Sunday, November 23, 2008

REVIEW: Seance - Kiyoshi Kurosawa (2000)


Reviewed by Chris MaGee

How far can you go to justify your actions? If you were given the opportunity to benefit yourself at the expense of another would you do it? How far would you go for the one you love? Could you follow through when things go bad? Can you keep a secret? All of these questions are addressed by the characters in Kiyoshi Kurosawa’s 2000 TV adaptation of the 1964 British film “Séance on a Wet Afternoon”.

Sato (Kurosawa regular Kôji Yakusho) is a sound engineer at a local television station where he records, catalogues, and manipulates sounds for various productions. He’s diligent, exacting, but totally passionless about his work. His wife Junko is a waitress in a local family restaurant, working long hours, dealing with rude patrons, and again she’s just going through the motions. The Sato’s marriage reflects their work life; they are devoted to each other and they are not unhappy, but nor are they happy either. Their days together stretch out before them; uneventful, predictable, and entirely average. Well, there is one thing that sets the Sato’s apart, or that sets Junko apart: she is psychic. She consults with the curious and the grieving in hopes that she can contact their dead relatives. She also offers her services to a college professor who is researching psychic phenomena and for this she makes a little extra money on the side.

It isn’t until a young girl fleeing a child predator hides in one of Sato’s equipment boxes that it begins to look like the Sato’s life may finally change. Trapped in the box for a number of days the young girl is half dead once Junko discovers her. Of course they must call an ambulance… Call the police, but how are they going to explain the presence of the missing girl in their home? It’s at that moment that Junko begins to piece together a plan that will liberate her and her husband from their daily drudgery: keep the girl hidden while Junko volunteers her psychic abilities in the police search. She will dole out pieces of information as to the girl’s whereabouts and orchestrate a dramatic rescue. It’s a simple but perfect plan that will vault Junko into the spotlight and this waitress will become a renowned psychic. Wary at first, Sato can’t fight his love for his wife and soon they are both embroiled in a moral and ethical quagmire… one that gets darker and darker as their plan goes terribly wrong.

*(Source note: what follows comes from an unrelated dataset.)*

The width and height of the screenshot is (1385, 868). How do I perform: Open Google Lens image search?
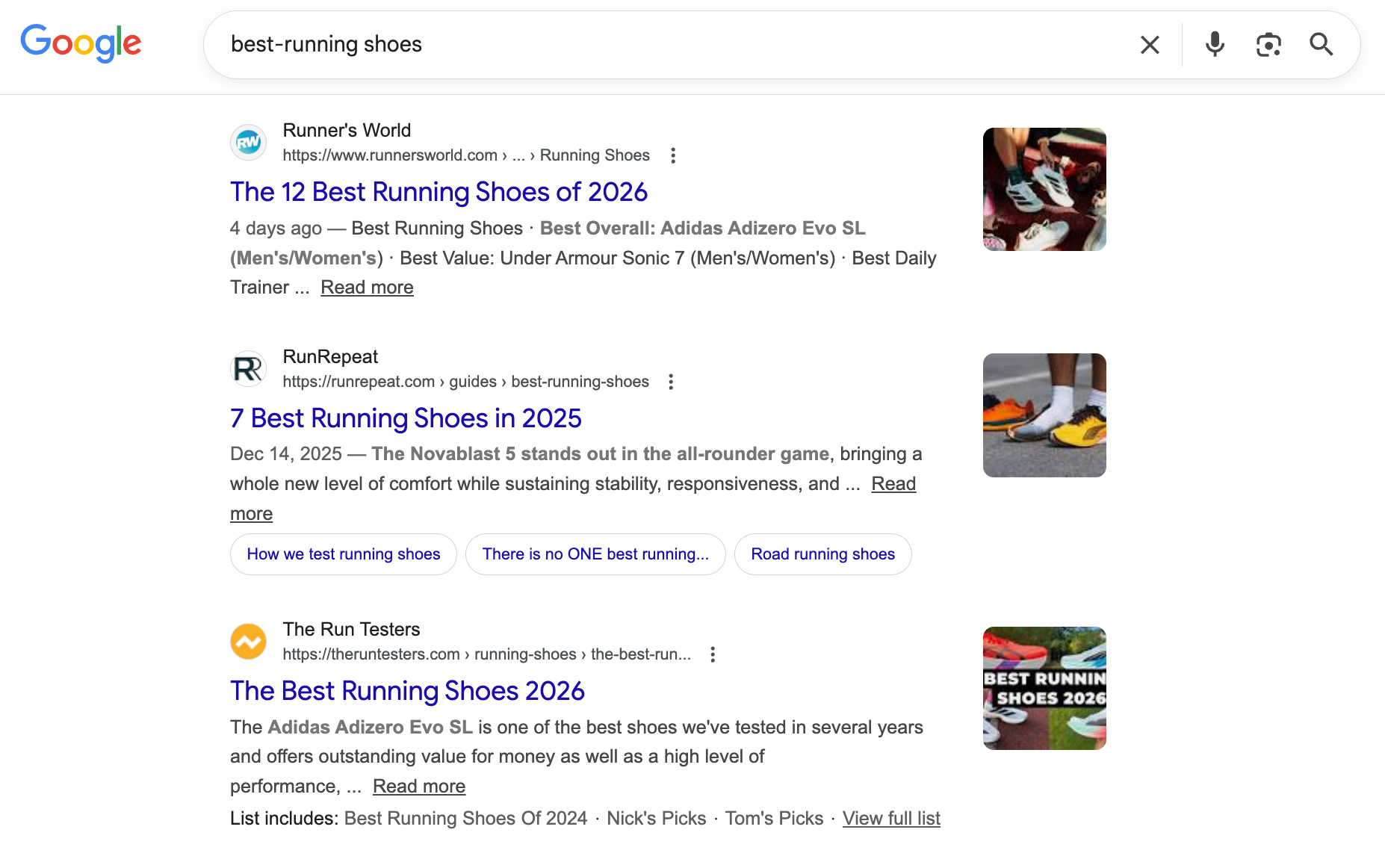click(x=1268, y=45)
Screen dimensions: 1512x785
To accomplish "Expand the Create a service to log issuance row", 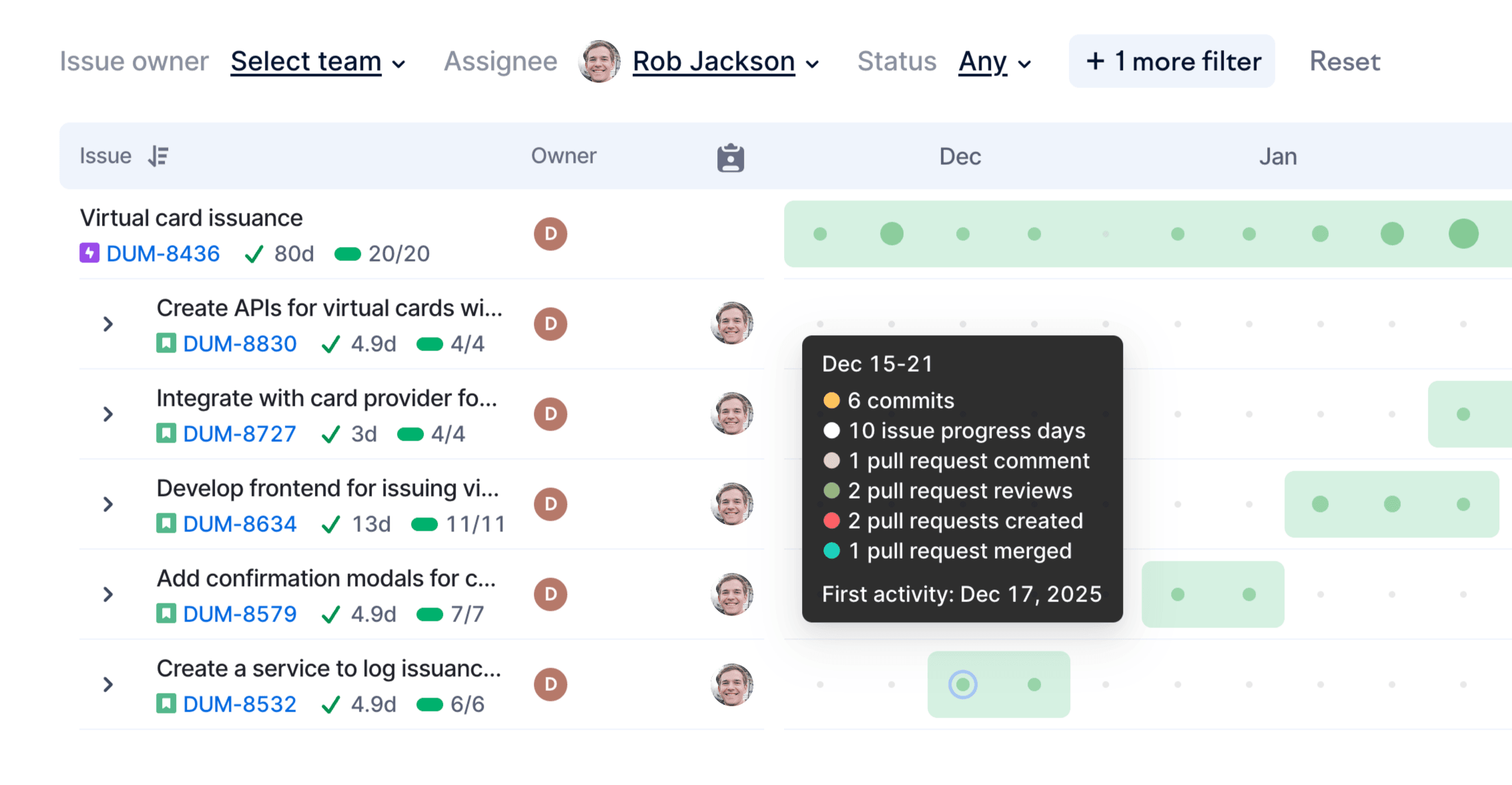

Even though its based on the Bryan Forbes original “Séance” is pure Kurosawa: the earthy and jaundiced colour palate, the almost suffocating tension, and the masterful use of sound and silence (which makes Yakusho playing a sound engineer all the more interesting). Static shots of Junko sensing the young girl’s presence, the afternoon sun flickering through a window leaving the back hallway of the Sato’s house first brightly lit then in deep shadow sent chills down my spine, but it’s not just all film technique on display. While many of Kurosawa’s films, though terrifying, are often obtuse and almost surreal affairs “Séance” uses it’s original source material to bring an accessible if not disturbing story of the terrible results of ambition and greed to the director’s filmography.